Figure 4.

Proposed mechanism for PGE regarding anti-obesity effects. Schematic representation of the role of PGE in amelioration of obesity. PGE can contribute to browning of WAT in diet-induced obese mice through increasing fatty acid oxidation in mitochondria, which promotes energy expenditure. In addition, PPARγ activation by PGE controls adipokines, specifically the insulin-sensitizing hormones adiponectin and leptin. In the liver, PGE downregulates the mRNA expression of lipogenesis and cholesterol synthesis transcription factors, SREBP1 and SREBP2, thereby reducing hepatic steatosis and insulin resistance.
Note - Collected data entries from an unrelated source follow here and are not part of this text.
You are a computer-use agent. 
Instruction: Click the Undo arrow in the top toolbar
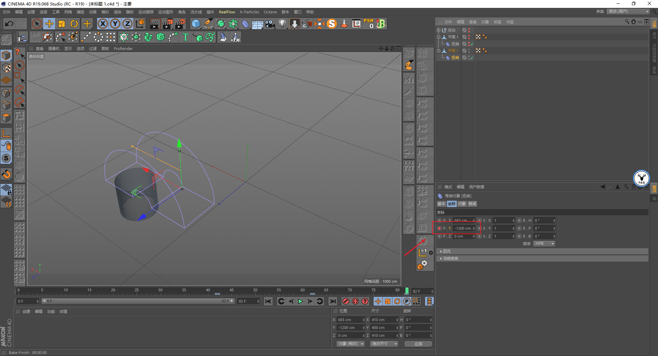click(x=9, y=24)
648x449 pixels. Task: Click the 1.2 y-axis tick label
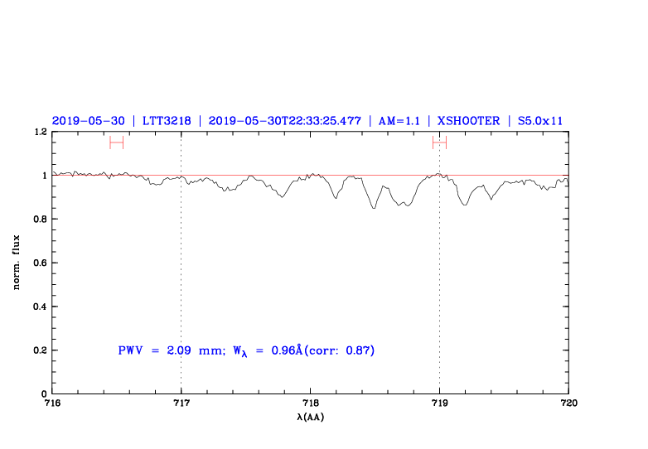(x=39, y=132)
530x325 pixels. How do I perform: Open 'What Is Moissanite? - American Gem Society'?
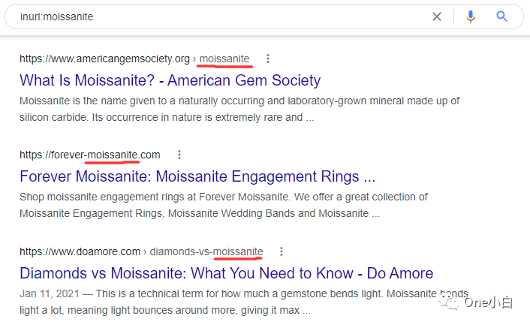170,80
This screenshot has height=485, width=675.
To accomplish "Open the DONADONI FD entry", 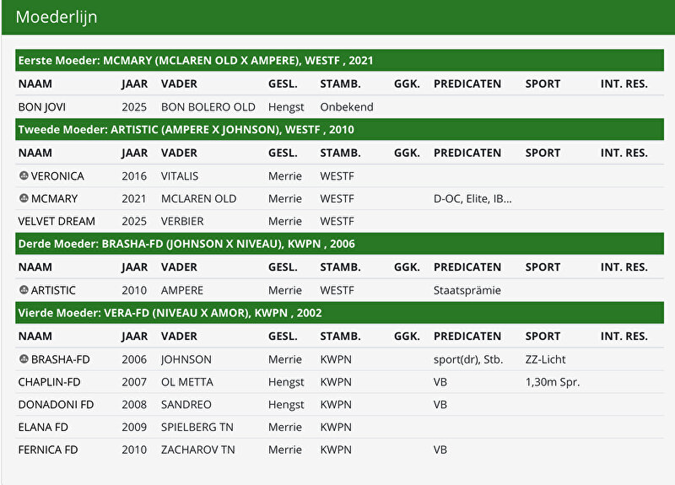I will click(x=56, y=404).
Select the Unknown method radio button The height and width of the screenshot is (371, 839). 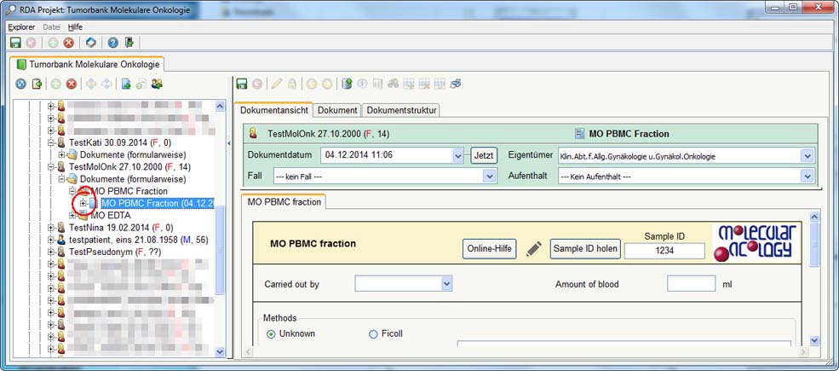(x=272, y=334)
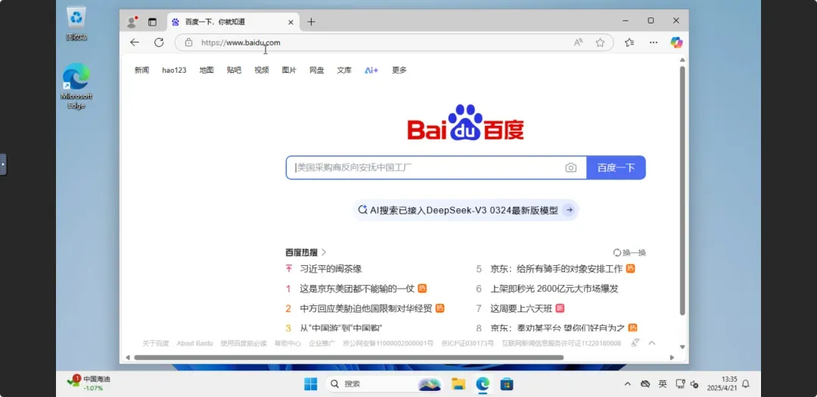This screenshot has width=817, height=397.
Task: Open the 地图 navigation item
Action: pyautogui.click(x=207, y=70)
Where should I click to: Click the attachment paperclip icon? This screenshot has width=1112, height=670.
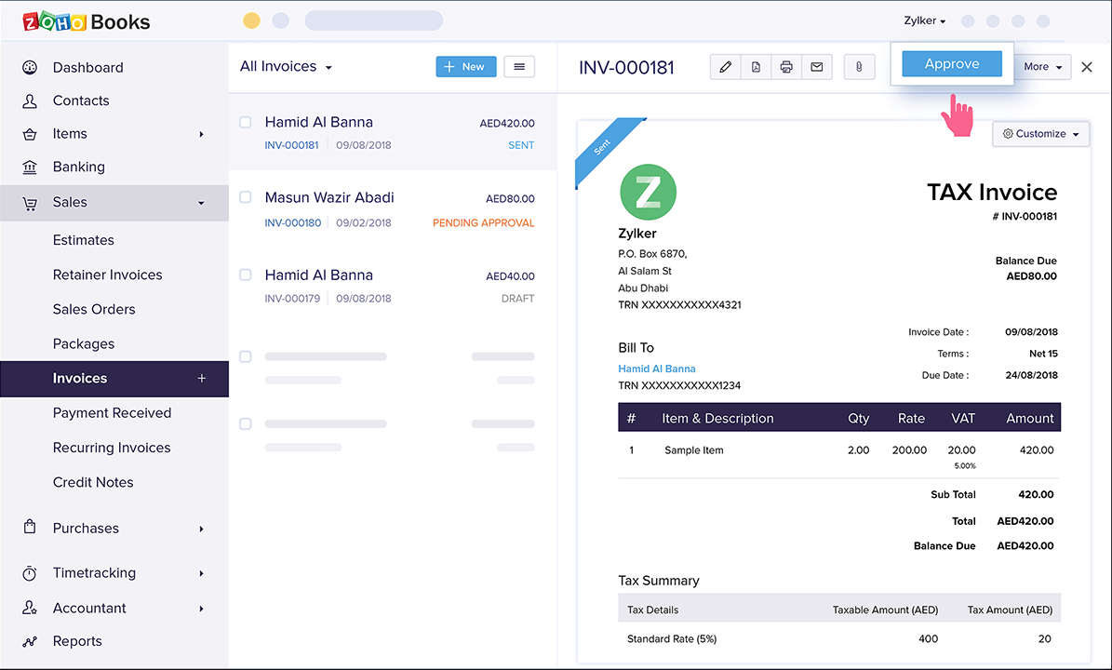(x=859, y=67)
PPARγ, peroxisome proliferator-activated receptor γ; SREBP1a, -1c, and -2, sterol regulatory element-binding proteins 1a, 1c, and 2; FAS, fatty acid synthase; ACC, acetyl-CoA carboxylase; SCD1, stearoyl-CoA desaturase; HMGCR, 3-hydroxy-3-methylglutaryl-CoA reductase; ACAT, acetyl-CoA acetyltransferase; SIRT1, sirtuin 1; PPARα, peroxisome proliferator-activated receptor α; PGC1α, peroxisome proliferator-activated receptor gamma coactivator 1-alpha; UCP1, uncoupling protein 1; TNF-α, tumor necrosis factor-α; CPT2, carnitine palmitoyltransferase 2.